Appendix A: Newmark’s algorithm to solve \({\mathbf{M}}\,\varvec{\ddot{\varGamma }} + \varvec{K}_{{}}\varvec{\varGamma}\, = \varvec{F}\)

Initial acceleration:

$$\varvec{\ddot{\varGamma }}_{0} = {\mathbf{M}}^{ - 1} \left[ {{\mathbf{F}}_{0} - {\mathbf{K}}\varvec{\varGamma}_{0} } \right].$$
(50)

New state at \(t + \Delta t.\)

$${\mathbf{F}}_{t + \Delta t} - \left( {{\mathbf{M}}\varvec{\ddot{\varGamma }}_{t + \Delta t} + {\mathbf{K}}\varvec{\varGamma}_{t + \Delta t} } \right) = {\mathbf{0}}.$$
(51)

Computation of \({\bar{\mathbf{K}}}:\)

$${\bar{\mathbf{K}}} = {\mathbf{K}} + \frac{1}{{\beta \Delta t^{2} }}{\mathbf{M}} + \frac{\gamma }{\beta \Delta t}{\mathbf{C}}_{{}} .$$
(52)

Computation of \({\mathbf{R}}_{t + \Delta t}:\)

## TASK 1
Answer these questions from the appendix on Newmark's algorithm:
(a) Which equation number is assigned to the formula for the initial acceleration?
(b) At what time is the new state taken?
(c) Which matrix is multiplied by γ/(βΔt) in the computation of K̄?

## Item position entries

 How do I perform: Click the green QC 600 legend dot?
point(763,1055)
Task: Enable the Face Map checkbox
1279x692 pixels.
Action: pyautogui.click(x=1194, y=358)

## TASK 2
Identify every line of the records that contains the word "green", and copy each one.

## TASK ANSWER 1
(a) Equation (50).
(b) At t + Δt.
(c) The matrix C.

## TASK ANSWER 2
 How do I perform: Click the green QC 600 legend dot?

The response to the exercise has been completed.